#### INSTRUCTIONS TO FOLLOW
Which lines in the data below contain the word "resolution"? Extract each of them in full.

[Start]

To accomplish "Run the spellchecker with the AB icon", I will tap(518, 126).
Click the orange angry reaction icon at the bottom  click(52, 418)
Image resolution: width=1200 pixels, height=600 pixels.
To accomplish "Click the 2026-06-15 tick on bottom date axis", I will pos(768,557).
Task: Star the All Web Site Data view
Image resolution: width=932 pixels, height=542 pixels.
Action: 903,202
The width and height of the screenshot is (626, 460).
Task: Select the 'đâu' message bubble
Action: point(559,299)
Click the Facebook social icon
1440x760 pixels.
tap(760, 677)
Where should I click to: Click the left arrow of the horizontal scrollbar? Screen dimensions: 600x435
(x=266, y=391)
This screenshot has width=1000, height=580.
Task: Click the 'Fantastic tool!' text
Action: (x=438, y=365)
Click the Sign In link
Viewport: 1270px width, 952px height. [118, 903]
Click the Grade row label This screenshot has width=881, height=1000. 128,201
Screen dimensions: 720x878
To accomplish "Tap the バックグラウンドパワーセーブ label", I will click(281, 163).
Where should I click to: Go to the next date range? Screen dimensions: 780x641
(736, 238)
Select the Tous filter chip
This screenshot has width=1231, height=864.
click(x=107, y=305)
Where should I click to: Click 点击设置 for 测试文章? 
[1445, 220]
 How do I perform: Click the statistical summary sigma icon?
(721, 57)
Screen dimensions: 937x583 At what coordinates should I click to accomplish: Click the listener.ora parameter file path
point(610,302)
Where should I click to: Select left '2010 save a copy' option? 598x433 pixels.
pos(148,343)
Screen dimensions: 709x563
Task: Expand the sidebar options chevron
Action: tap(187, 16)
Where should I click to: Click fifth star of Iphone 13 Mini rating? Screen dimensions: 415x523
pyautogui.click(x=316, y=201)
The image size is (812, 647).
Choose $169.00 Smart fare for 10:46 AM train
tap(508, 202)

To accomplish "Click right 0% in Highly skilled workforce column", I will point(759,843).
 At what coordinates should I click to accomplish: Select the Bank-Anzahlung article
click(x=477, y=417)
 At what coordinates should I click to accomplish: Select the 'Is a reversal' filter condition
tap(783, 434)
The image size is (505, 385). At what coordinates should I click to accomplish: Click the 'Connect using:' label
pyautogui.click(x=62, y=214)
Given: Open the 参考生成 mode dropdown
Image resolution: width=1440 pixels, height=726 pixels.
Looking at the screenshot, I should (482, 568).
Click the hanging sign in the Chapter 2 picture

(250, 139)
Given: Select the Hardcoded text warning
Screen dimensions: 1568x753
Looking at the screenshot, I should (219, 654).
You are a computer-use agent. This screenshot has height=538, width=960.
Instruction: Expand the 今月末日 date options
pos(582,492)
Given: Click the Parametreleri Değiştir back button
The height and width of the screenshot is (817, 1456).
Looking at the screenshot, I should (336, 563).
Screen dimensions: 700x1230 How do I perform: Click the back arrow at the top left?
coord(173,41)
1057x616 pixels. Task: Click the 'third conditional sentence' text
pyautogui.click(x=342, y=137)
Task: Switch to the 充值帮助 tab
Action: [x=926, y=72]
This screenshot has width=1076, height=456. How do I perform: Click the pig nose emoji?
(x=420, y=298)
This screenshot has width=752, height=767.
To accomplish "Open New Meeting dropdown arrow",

[End]

#### RESULT FOR THIS TASK
Image resolution: width=1200 pixels, height=600 pixels.
Image resolution: width=932 pixels, height=542 pixels.
Image resolution: width=1440 pixels, height=726 pixels.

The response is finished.